Gongbei is the Chinese translation of the Persian word Gonbad which means Dome. Chinese Hui Muslims living Northwest China’s Gansu, Ningxia and Qinghai provinces named tombs of Muslim sages or outstanding Muslims Gongbei to show the difference and their respect. Gongbei is related to Chinese Sufi Muslims who usually built a Chinese courtyard style tomb garden centered around a grave of a Sufi master, typically the founder of a Menhuan (a Chinese Sufi sect). A Chinese pavilion was usually built on the top of grave. Gongbei is not only the grave yard of the founder of Sufi sect of Menhuan leader, but also the retreat place of his successors, the place where his followers perform prayers. The tradition of building Gongbei started During Qianlong (1735 - 1796) and Jiaqing period (1796 - 1820) of the late Qing Dynasty. The layout of Gongbei is a traditional Chinese courtyard which combines Islamic architecture with traditional Chinese architecture.
During the Culture Revolution from 1966 to 1976, Gongbei in Ningxia, Qinghai and Gansu provinces were destroyed because Gongbei was viewed as relics of the old "feudal" order and symbols of Islam (no religion was allowed to be practiced in China during this period of time), as well as for practical reasons ("wasting valuable farmland").
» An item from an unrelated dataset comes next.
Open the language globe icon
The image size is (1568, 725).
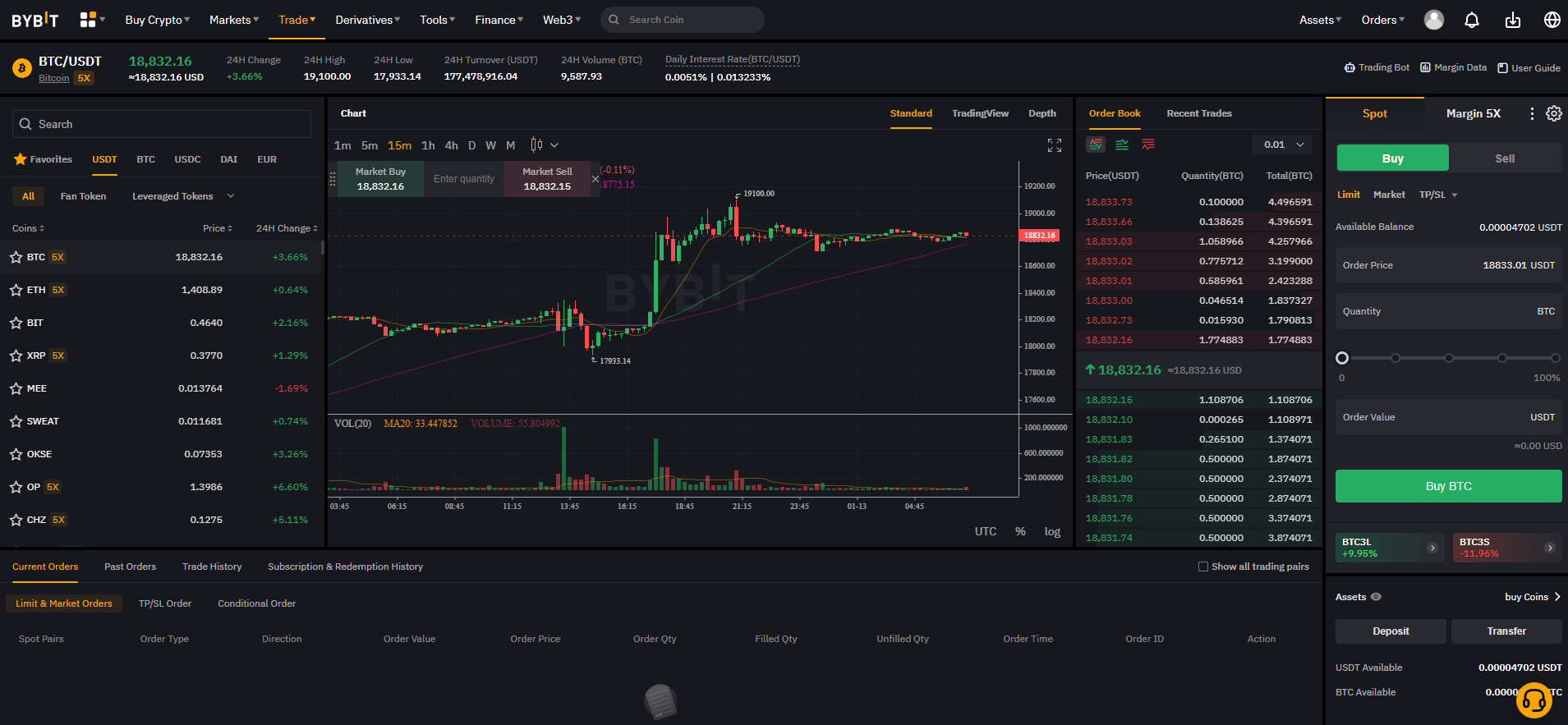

Once the freedom of religion became recognized once again in the 1980s, destroyed gongbeis were often rebuilt once again.
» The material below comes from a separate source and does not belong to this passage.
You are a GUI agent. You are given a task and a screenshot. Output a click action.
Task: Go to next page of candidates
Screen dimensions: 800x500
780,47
Linxia’s Da Gongbei (the Great Gongbei) is the shrine complex for the founder of the Qadiriyyah school, Qi Jingyi who is also known as Hilal al-Din. The Great Gongbei in Linxia is the center of the Qadiriyyah Sufi in China.
Linxia’s Huasi Gongbei was tomb of Ma Laichi, also known as Abu 'l-Futūh Ma Laichi who brought the Khufiyya movement to China and created the Huasi Menhuan (Sufi order) - the earliest and most important Naqshbandi order in Chinese Muslim history.
Lanzhou Dongchuan Great Gongbei was the tomb of Ma Mingxin, a Chinese Sufi master, the founder of the Jahriyya menhuan (Naqshbandi Sufi order).